→ **Requirements**
Count the lines in the records below that contain the word "category" and give only that number.

→ **Information supplied**
________________

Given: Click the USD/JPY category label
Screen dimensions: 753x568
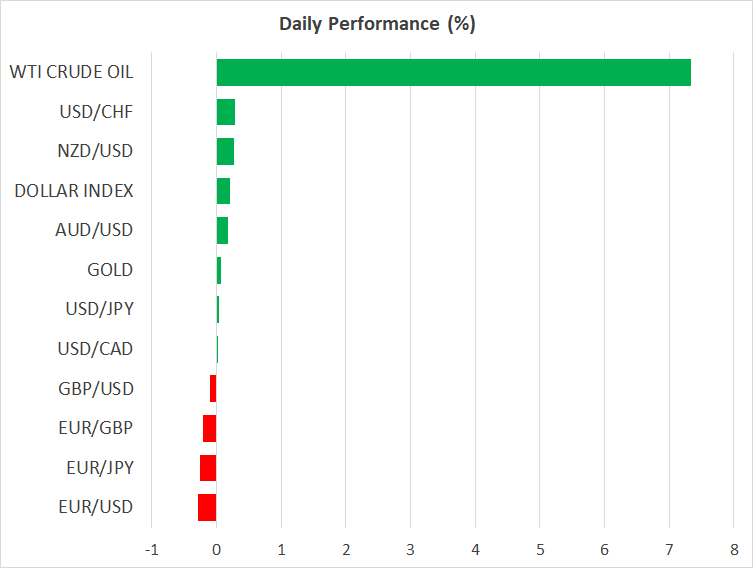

________________

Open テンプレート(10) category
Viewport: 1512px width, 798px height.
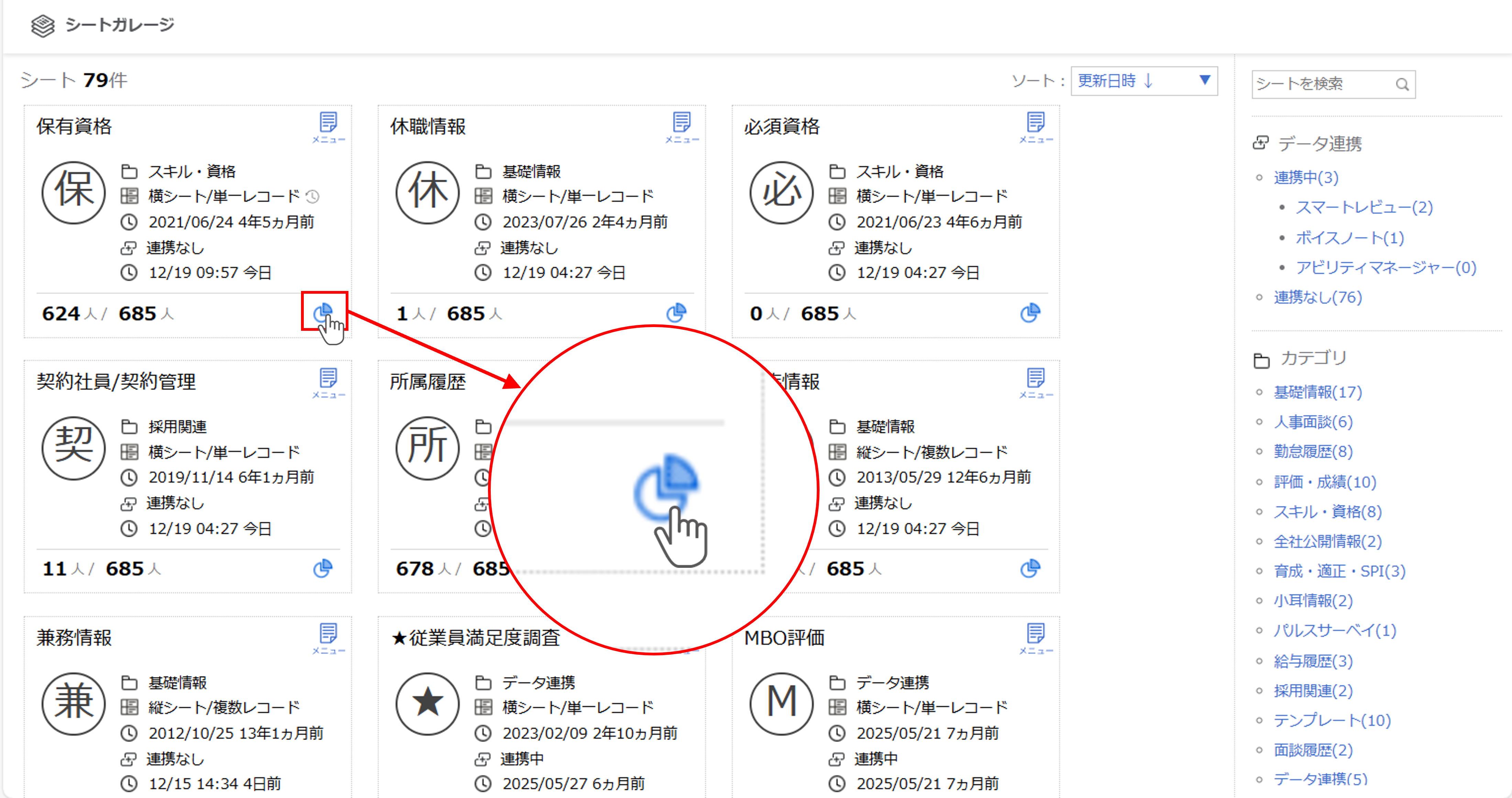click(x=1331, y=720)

________________

→ **Answer to this problem**
2